▸ **Work instructions**
Among the entries below, find the line with "RECHAZAR (291, 1635)", then quote it and each following line up to and including the line with "cassa integrazione (143, 2303)", and nothing else.

----- Material supplied -----

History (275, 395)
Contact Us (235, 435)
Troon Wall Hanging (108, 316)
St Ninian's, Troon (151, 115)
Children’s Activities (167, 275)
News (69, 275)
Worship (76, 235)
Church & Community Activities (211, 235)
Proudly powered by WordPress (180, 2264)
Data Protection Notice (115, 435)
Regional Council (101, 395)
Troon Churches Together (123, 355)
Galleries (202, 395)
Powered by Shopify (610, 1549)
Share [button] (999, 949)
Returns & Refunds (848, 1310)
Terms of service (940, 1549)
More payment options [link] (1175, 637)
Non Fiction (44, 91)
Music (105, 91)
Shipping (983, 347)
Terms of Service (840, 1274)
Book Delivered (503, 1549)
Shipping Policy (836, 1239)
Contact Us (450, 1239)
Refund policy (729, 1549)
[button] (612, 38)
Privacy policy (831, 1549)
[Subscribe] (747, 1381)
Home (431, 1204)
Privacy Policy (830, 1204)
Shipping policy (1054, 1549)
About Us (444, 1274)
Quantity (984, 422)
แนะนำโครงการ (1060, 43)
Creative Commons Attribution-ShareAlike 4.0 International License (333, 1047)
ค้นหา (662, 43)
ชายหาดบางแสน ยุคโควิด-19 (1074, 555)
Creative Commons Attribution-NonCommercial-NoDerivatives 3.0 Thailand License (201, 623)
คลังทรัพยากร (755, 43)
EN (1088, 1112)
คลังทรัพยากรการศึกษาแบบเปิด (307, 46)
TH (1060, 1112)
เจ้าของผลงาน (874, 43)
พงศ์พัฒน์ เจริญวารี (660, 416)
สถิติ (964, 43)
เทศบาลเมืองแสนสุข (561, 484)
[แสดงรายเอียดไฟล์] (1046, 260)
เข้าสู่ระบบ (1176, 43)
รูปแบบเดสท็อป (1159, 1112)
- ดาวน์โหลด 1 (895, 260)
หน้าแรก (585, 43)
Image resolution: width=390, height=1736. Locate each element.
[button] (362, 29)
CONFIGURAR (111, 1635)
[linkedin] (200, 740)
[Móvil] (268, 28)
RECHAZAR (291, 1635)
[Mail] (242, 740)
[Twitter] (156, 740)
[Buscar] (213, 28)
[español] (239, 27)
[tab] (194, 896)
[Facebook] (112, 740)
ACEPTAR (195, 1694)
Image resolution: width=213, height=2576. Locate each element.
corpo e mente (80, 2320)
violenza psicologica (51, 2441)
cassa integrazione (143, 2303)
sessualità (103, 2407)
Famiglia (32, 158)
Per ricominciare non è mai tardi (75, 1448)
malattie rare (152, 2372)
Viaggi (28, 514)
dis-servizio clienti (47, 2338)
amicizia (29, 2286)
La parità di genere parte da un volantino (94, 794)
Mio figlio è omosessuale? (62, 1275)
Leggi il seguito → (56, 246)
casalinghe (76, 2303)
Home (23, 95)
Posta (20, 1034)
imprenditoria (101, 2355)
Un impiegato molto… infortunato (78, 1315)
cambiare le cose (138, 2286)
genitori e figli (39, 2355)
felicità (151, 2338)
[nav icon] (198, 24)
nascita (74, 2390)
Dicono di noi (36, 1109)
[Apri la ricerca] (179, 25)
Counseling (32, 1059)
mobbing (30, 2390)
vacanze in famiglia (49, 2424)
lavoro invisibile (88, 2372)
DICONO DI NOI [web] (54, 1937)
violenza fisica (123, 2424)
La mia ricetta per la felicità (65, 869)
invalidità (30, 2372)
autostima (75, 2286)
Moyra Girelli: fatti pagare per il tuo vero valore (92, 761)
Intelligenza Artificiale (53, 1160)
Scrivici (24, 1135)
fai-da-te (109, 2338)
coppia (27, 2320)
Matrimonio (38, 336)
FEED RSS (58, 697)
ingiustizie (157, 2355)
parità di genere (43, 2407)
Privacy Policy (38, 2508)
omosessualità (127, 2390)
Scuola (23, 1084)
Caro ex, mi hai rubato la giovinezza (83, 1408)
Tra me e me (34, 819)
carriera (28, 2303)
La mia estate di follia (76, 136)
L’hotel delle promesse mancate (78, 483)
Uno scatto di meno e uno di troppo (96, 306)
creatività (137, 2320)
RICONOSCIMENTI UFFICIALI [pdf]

-----

▸ **Completed task**
RECHAZAR (291, 1635)
[Mail] (242, 740)
[Twitter] (156, 740)
[Buscar] (213, 28)
[español] (239, 27)
[tab] (194, 896)
[Facebook] (112, 740)
ACEPTAR (195, 1694)
Image resolution: width=213, height=2576. Locate each element.
corpo e mente (80, 2320)
violenza psicologica (51, 2441)
cassa integrazione (143, 2303)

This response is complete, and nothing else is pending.